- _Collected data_

━━━━━━━━━━━━━━━━━━━━━━━━━━━━━━

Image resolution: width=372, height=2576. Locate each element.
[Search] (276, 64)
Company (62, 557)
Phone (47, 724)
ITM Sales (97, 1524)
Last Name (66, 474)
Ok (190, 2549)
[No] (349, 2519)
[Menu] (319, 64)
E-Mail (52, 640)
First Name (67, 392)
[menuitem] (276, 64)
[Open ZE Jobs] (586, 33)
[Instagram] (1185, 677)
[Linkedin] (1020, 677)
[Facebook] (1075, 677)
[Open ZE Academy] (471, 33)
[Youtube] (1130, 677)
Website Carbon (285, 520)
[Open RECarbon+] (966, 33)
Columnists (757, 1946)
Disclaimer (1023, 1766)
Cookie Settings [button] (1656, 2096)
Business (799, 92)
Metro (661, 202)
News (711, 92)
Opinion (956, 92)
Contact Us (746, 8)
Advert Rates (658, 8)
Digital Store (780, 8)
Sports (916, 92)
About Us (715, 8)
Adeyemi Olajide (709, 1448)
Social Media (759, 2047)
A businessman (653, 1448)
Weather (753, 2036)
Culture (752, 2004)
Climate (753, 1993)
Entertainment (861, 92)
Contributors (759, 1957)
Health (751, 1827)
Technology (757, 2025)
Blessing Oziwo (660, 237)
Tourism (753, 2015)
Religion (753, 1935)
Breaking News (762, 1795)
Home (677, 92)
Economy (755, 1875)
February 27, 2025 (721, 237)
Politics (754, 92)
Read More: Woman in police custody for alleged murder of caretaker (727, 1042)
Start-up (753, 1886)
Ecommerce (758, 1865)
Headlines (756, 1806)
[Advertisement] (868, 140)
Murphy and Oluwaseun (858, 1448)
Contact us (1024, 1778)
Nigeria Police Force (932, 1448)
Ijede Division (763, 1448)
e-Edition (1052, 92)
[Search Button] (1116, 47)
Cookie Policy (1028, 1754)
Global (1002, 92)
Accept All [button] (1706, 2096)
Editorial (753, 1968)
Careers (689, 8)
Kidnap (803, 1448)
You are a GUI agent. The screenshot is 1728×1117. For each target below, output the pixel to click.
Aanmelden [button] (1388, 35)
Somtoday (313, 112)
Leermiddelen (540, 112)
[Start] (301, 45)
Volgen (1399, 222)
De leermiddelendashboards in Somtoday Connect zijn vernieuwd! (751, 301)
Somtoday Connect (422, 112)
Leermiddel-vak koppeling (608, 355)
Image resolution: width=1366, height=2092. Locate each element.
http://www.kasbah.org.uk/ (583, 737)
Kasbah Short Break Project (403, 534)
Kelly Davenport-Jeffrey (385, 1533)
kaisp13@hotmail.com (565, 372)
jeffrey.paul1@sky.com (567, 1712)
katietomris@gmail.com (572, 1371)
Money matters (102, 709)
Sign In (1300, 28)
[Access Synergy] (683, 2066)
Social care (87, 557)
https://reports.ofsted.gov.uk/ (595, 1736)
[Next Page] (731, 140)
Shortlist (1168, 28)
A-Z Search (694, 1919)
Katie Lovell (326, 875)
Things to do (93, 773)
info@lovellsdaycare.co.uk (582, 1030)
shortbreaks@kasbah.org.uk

━━━━━━━━━━━━━━━━━━━━━━━━━━━━━━

- _Task prompt_
Extract every line of the records above that contains the word "Open".

- _Answer to the exercise_
[Open ZE Jobs] (586, 33)
[Open ZE Academy] (471, 33)
[Open RECarbon+] (966, 33)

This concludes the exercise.